A ranking of EU member states according to their budget and debt service ability of particular countries has Poland coming out near the top, according to the Debt Sustainability Monitor for 2020 that was released last week.
Poland found itself among the top four countries best evaluated in terms of fiscal risk in short-, medium- and long-term perspectives. Only Latvia, Estonia and Denmark were placed ahead of Poland. All of those countries have much smaller economic and social potential than Poland, which means that Poland has the highest budget stability among large EU member states.
It is important to note that this evaluation concerns the budgets which have been hit hard by the pandemic, which caused significant drops in tax income as well as the need to activate serious additional budget spending.
As a reminder, in the amendment to the Polish budget law for 2020, Minister of Finance Tadeusz Kościński lowered the sum of budget income by €8.2 billion (to a total of around €89.4 billion). At the same time, he increased budget spending by €16.2 billion mainly to support the economy affected by the pandemic.
The simultaneous drop in income of €8.2 billion and the increase in spending made it so that Poland has moved from a balanced budget to a budget with a deficit of €24.4 billion. This will lead to an increase of public debt in relation to GDP up to the level of 50.4 percent according to Polish methodology and 61.9 percent according to EU methodology.
Meanwhile, the state budget for 2021 foresees a deficit of €18.4 billion. This in turn carries over to an increase of public debt in relation to GDP to the level of 52.7 percent (Polish methodology) and 64.7 percent (EU methodology).
Minister Kościński, however, also stated in an interview at the end of 2020 that both the amended budget for 2020 and the accepted one for 2021 will be able to finance the social and economic effects of potential coronavirus waves.
The minister also emphasized that the United Right’s actions in the last five years have led to significant reduction of public debt in relation to GDP which has created a fiscal cushion for the government’s current actions to save companies and workplaces. Public debt in relation to GDP has been decreased from 54 percent to 46 percent during this period, using the Polish methodology.
Kościński added that a return to ordinary tracks in public finance will not occur through raising taxes.

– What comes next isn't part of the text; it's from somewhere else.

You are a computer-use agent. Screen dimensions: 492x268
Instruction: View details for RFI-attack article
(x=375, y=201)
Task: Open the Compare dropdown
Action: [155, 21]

The deficit in the sector of public finances will drop below 3 percent of GDP as early as 2022 and public debt in relation to GDP will also begin to drop in that year; both according to EU and Polish methodology.
The financial cushion prepared over the last five years is now used by the government, which permits massive public spending that has saved hundreds of thousands of workplaces and caused Poland to have one of the lowest GDP decreases in the EU. According to Statistics Poland, it will amount to only 2.8 percent and will be the best result in the EU if one counts only large economies.
Despite the growth of public debt in relation to GDP, its level of over 60 percent by the end of 2021 will be below the EU average, which already has exceeded 100 percent.
Moreover, there is still fiscal room to carry out further spending as part of the so-called industry shield to which the government wants to add more funds to support those industries which have suffered due to COVID-19 restrictions in December 2020 and January 2021. The total value of government financial shields will exceed €44.7 billion, almost 10 percent of Poland’s GDP.